PASSAGE SHOWN:
Monday, July 28, 2008

Tom Tom couldn't get me out of this crossroads...

So, the RA position/ UN project has come to a crossroads. For the last week, we've fought and fought with every person possible to retain our position as RAs and continue with the United Nations Project, but unfortunately had no success. We even talked to the president to see what he could do, as we knew he understood the importance of this project to Champlain college. But today, unfortunately, we heard word back--a decision has to be made.

For the past week, I've agonized over this. There were nights I laid in bed for hours, working out every possible situation in my head, trying to weigh the pros and cons, work out financials, and look at the situation both short term and long term. I think what's been most beneficial though, is not only all the support I've received from friends, advisors, co workers, and family, but also being able to talk things through with everyone. I can't thank those enough that helped me work through the situation and offered suggestions, pros, cons, factors I never considered, etc... Also, a big shout out to Wes for his suggestion in talking to the president and arranging the meeting with him for us because we were so strapped for time. Being able to have this support and help there has been instrumental in not only my mental sanity, but also in making this tough decision.

After getting all the advice that I could, I worked it out to be the following:

This United Nations project is a once in a lifetime deal. Not many college students can say that they worked on a project for the United Nations and received an all expense paid trip to Africa to conduct research there. I know this project is going to big, especially based on all the PR ideas we were throwing out in this morning's meeting. It's not only going to look good on a resume, but I can only imagine what a fullfilling experience this is going to be. Even in the little bit of time that we've worked on it, there's a perpetual warm feeling that fills me, because in my heart I know we're helping the greater good.
But, I also had to look at what I would have to sacrifice for this position. For a while it looked like I wouldn't even be able to be guaranteed housing, let alone live with my roommate, Amanda. Not knowing about housing scared me. Terrified me, actually. There's no way I'd be able to afford an apartment for the year. And, if I had to move back to campus, I'd also have to get the meal plan. That's an additional 12,000 I'd have to find money for. Every year my financial aid is tight, so being able to find that amount would have been tough. Luckily, Res Life has finally guaranteed us housing in Spinner, and they're fairly certain we can room together. That relieves me a little. On top of everything else, I'd give up the bi-weekly RA paycheck and worst of all, the position itself. I'd already started planning activities for the year,and residents I didn't even know (and ones I knew) were already contacting me with questions and concerns , looking to their RA for guidance. There were tons of people, RAs and residents, who were counting on me to be in this position. By turning down this position, I felt like I was letting them down. I think that weighed more heavily on me than anything else.
I guess, when it all came down to it, I had to determine if this project was worth losing that student trust, that money, and the financial break on housing.

DATA PROVIDED:
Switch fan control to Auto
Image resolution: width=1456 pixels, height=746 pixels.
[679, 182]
...
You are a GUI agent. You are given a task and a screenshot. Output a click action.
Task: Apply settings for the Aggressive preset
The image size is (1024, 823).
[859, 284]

STATED EXERCISE: Reproduce the part of the post about the RA decision that begins at the words "After getting all" and stops after "the greater good.". The entries stand apart from the post and have no connection to it.

OUTPUT FOR THIS TASK:
After getting all the advice that I could, I worked it out to be the following:

This United Nations project is a once in a lifetime deal. Not many college students can say that they worked on a project for the United Nations and received an all expense paid trip to Africa to conduct research there. I know this project is going to big, especially based on all the PR ideas we were throwing out in this morning's meeting. It's not only going to look good on a resume, but I can only imagine what a fullfilling experience this is going to be. Even in the little bit of time that we've worked on it, there's a perpetual warm feeling that fills me, because in my heart I know we're helping the greater good.